I'd say the burden of proof belongs with those who argue that it's impossible to automate ATC while maintaining at least the current safety record. That's an extraordinary claim at this point.

I asked for examples of situations that couldn't be handled through automation, you provided some that I consider invalid or inapplicable, and... well, there we are. GG


I enjoyed the thread, and thanks for compiling the list, but I have to add, I haven't found them surprising either.

Automation doesn't have to mean "level 5+: ATC AI on, let's go find an extended happy hour"

I think it's very important to separate the software engineering (and systems engineering, and safety and process design, and other disciplines involved on the object-level) from the challenges at the meta-level (politics, legal liability - insurability, scaling and economics, and procurement issues, avoiding yet another too big to fail boondoggle, and so on).
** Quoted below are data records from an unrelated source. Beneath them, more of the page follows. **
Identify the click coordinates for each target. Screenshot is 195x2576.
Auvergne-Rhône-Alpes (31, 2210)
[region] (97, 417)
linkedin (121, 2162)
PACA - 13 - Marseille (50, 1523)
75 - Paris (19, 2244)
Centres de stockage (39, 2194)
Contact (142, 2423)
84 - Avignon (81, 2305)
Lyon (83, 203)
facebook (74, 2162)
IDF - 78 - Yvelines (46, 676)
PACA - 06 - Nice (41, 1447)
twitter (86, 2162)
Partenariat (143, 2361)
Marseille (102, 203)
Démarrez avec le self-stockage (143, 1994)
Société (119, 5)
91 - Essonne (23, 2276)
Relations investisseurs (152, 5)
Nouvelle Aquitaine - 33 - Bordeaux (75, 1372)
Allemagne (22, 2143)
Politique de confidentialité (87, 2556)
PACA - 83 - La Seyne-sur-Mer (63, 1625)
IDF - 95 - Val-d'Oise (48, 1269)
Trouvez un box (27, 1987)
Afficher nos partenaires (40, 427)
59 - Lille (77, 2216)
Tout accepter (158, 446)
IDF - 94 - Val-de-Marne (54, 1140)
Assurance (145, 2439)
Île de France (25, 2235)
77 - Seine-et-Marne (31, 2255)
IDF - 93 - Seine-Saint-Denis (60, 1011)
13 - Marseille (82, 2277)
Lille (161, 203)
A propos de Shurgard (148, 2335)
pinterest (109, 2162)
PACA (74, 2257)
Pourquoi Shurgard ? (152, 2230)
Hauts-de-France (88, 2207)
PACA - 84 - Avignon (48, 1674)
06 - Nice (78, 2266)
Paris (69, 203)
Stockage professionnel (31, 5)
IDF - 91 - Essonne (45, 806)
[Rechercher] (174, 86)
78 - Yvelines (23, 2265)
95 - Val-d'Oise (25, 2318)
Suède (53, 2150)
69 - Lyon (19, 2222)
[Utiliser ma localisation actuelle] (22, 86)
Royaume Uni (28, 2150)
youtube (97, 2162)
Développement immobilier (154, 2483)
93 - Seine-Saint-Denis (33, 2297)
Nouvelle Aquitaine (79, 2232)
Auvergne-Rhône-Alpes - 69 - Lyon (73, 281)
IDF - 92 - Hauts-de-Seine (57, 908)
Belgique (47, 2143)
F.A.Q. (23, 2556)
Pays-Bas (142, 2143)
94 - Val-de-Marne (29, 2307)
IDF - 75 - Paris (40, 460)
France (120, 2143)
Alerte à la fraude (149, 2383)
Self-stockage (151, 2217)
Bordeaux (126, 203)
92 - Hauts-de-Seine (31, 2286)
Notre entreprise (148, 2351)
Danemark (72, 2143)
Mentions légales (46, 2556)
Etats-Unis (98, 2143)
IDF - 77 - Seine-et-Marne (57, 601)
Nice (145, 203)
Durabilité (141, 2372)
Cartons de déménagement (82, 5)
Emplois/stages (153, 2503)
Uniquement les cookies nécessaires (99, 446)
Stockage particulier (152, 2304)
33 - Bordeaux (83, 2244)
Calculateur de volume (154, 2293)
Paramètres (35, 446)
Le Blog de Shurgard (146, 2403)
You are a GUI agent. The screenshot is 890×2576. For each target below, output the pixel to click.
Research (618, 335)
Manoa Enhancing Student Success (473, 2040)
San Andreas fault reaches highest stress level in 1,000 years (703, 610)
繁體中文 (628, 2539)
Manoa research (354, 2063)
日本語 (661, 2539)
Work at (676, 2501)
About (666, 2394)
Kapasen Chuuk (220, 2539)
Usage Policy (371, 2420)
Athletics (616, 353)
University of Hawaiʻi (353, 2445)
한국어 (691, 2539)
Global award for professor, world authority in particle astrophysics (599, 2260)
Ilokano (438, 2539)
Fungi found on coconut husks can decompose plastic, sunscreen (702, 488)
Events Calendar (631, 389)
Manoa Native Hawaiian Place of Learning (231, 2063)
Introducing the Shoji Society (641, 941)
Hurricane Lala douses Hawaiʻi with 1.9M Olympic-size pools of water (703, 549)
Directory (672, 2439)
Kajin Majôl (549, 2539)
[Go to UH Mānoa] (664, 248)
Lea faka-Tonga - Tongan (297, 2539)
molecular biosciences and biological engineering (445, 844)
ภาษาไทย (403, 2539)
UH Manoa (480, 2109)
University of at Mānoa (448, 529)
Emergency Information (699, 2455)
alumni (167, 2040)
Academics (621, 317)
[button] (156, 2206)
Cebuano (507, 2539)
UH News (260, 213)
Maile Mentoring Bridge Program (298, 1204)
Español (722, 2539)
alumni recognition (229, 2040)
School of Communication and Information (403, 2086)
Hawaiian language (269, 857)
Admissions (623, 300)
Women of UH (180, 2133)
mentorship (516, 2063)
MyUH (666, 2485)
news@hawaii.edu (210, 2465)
One obvious problem is that by definition someone sitting there doing their shift has a very holistic view, and asking them what do they need to do their job better might not worth it economically. (The faster horse problem. Though sending a few enthusiastic designers there, also crunching the numbers of the past near-misses and other issues would likely reveal gaps in the current procedures and tools, and ... and of course this all then runs aground because changing procedures and tools is hard, hello FAA, etc.) But, but, of course doing the top-to-bottom design naively is almost a surefire way to burn a few quick billion bucks for nothing. (So, I think this should be something like an ongoing challenge, like the DARPA Grand Challenge for driverless cars.)